Fabrizio oggi è Valentina: "E sogno Tokyo"

Ai tricolori paralimpici di atletica ad Ancona anche Petrillo: ipovedente, è la prima azzurra transgender che può qualificarsi per le Olimpiadi

Valentina Petrillo

Valentina Petrillo

Ancona, 22 gennaio 2021 - I campionati italiani paralimpici di Ancona, in programma oggi e domani, sono destinati a passare alla storia. Prima uscita indoor, in campo femminile, per l’atleta transgender T12 Valentina Petrillo. Nata a Napoli il 2 ottobre 1973, Valentina, fino a tre anni fa, era Fabrizio, capace di vincere 11 titoli italiani, far parte della nazionale italiana di calcio e ottenere il pass per i Giochi di Atlanta, nel 1996. Nel 2015 Fabrizio diventa papà di Lorenzo, l’anno dopo si sposa con Elena. Due anni fa, come ci racconta, Valentina fa outing e intraprende un percorso e una terapia ormonale, sotto controllo medico, che l’hanno portata a questo cambiamento.

"Sono nata a Napoli – racconta Valentina –. In terza media mi sono accorta di avere difficoltà nella lettura. La diagnosi è degenerazione maculare ereditaria. E divento ipovedente".

Così nel 1994...

"Mi trasferisco a Bologna, studio informatica all’istituto Cavazza. E a Bologna, a parte una breve parentesi a Milano, abito ormai da quasi trent’anni".

La folgorazione, nel 1980, con Pietro Mennea.

"Già, le Olimpiadi di Mosca, Mi appassiono alle gare di velocità, 100 e soprattutto i 200. E comincio a correre".

Come Fabrizio si sente inadeguato. Ma tiene tutto dentro, fino a quando non fa outing.

"Nel 1996 avrei potuto andare alle Paralimpiadi di Atlanta. Ma non mi sentivo in sintonia. Così, due anni fa, ho intrapreso un percorso psicologico e una terapia ormonale che mi hanno portato ad abbassare il livello di testosterone. Non è stato facile".

Anche accettare la trasformazione in gara.

"Il primo mese sono ingrassata. Sono aumentata di 10 chili. Facevo fatica a correre, uscire dai blocchi. I miei tempi si sono modificati. Sono peggiorati. Però vivevo come Valentina e questo mi dava più serenità".

Il cambiamento, però, non poteva passare inosservato.

"Anche perché ho sempre tenuto tutto nascosto. Avevo una cugina, trans, che fu cacciata di casa. Nel 2018 sono uscita allo scoperto.

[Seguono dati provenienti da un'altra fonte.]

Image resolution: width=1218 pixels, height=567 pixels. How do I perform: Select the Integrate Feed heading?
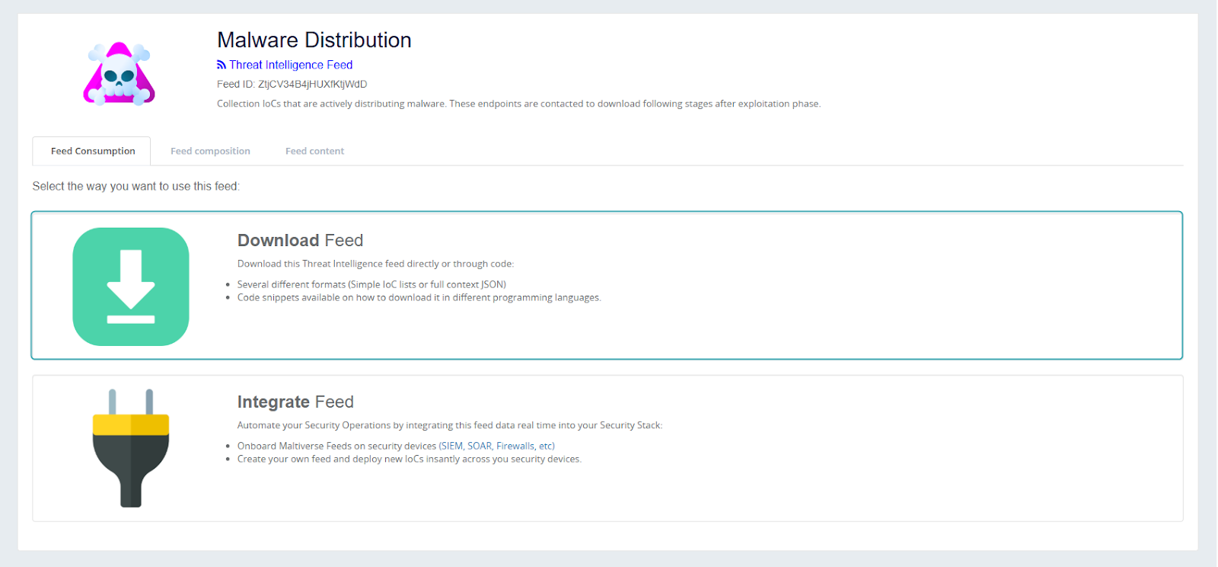pyautogui.click(x=295, y=402)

Papà Edoardo e mio fratello Francesco all’inizio non l’hanno presa bene. Poi papà capisce, reagisce e ora mi sostiene. Adesso con mio fratello abbiamo ricominciato a parlare".

Sua moglie Elena l’ha appoggiata. E il piccolo Lorenzo?

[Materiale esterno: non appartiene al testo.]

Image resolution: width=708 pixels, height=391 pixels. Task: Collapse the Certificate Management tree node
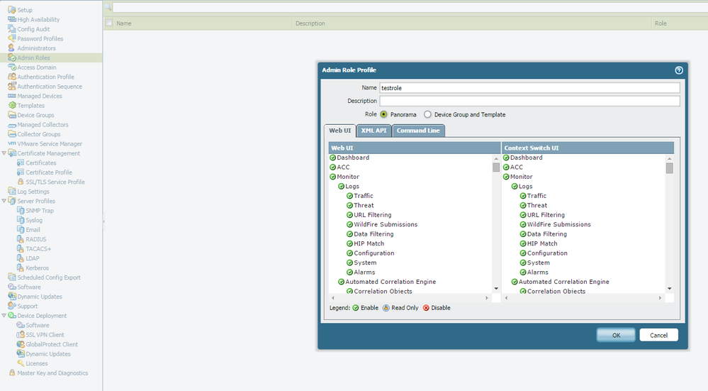pyautogui.click(x=4, y=153)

"Il mio non era un capriccio. Avevo soffocato per troppo tempo la mia personalità. Così, alle domande di Lorenzo, abbiamo provato a dare risposta".

Sul lavoro?

"Non ci sono stati problemi. I colleghi hanno compreso. E mi hanno accettato".

Le amicizie?

"Perse, praticamente tutte. Non vogliono avere a che fare con me. Uno dei miei migliori amici, quando gli ho detto il percorso che volevo intraprendere, s’è messo a piangere. Ho provato richiamarlo. Mi ha detto che non riesce a vedermi così. Devo combattere contro tanti pregiudizi".

A Bologna.

"A Bologna e in pista mi hanno capita. Prima gareggiavo per la Francesco Francia, ora per la Pontevecchio".

Ma proprio nessuno, prima di tre anni fa, avrebbe potuto intuire quello che avveniva dentro di lei?

"No, ho tenuto tutto dentro. Se mi passate la battuta, potevo essere considerato uno str... maschilista".

Adesso è Valentina.

"Meglio donna più lenta e felice, che uomo veloce e triste".

La sua storia diventerà anche un film.

"Sì, sarà un docu-film: 5 nanomoli, il sogno olimpico di una donna trans, per documentare il mio percorso".

Poi ci saranno le paralimpiadi.

"Dissi no nel 1996 ad Atlanta, non mi sentivo in armonia con me stessa. Ora è diverso. Se arriverò a Tokyo, ottenendo i tempi previsti, lo farò come Valentina. Consapevole del percorso affrontato, seguita da sanitari e dal Mit, movimento identità transessuali. Prima stavo male. Adesso no. Non ho più bisogno di nascondermi né provare paura. Sono Valentina e potrei essere la prima atleta trans a rappresentare l’Italia ai Giochi".